Hit the “Upload” button and select your treefile.

Then hit the settings slider icon at the top right

Finally, select radial/unrooted tree.

Does the phylogeny show the same genomes as being outside the main outbreak cluster

Now we have refined our final set of suspected outbreak isolates we can create our final alignment of just these sequences.

Create a SNP distance matrix and phylogeny for just the final outbreak isolates by repeating the above steps with a modified ska_input (if you create a new folder you’ll avoid getting mixed up with your new datas).

Transmission Inference

With our refined outbreak distance matrix and phylogeny we are going to perform some transmission analyses by combining these with some of our context data.

First we are going to use the SeqTrack method as implemented in GraphSNP.

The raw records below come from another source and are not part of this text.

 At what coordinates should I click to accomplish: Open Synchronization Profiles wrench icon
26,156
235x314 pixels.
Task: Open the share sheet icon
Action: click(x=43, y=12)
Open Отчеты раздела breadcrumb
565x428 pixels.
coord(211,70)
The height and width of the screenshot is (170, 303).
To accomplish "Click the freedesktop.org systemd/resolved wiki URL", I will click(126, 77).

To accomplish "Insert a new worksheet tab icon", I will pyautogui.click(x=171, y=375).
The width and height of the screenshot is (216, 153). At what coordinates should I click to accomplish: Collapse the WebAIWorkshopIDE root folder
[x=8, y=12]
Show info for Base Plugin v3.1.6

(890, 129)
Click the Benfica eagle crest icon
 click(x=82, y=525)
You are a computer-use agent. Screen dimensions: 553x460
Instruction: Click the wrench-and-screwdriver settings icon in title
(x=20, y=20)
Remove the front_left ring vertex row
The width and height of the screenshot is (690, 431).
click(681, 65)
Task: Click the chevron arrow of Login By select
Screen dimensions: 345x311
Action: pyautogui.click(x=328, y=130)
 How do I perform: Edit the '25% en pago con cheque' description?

To do this download contextual_metadata.csv and your refined distance matrix (e.g., refined_outbreak_matrix.csv or whatever you have named it) and then navigate to GraphSNP.
This time you must upload the new distance matrix under Alignment/matrix and the metadata table under Metadata.

Then navigate to “Graph” but this time select analysis type “transmission” and click “Create Graph”

Which person is inferred to have infected the largest number of other patients?

Which baby/babies was/were inferred to be infected by a parent?

Congratulations you’ve performed your first transmission analysis!

The next step would be to try and perform a more sophisticated transmission inference method using TransPhylo. However, this would require us to infer a time-scaled phylogeny and you’ll discover more about how to do that in the next module!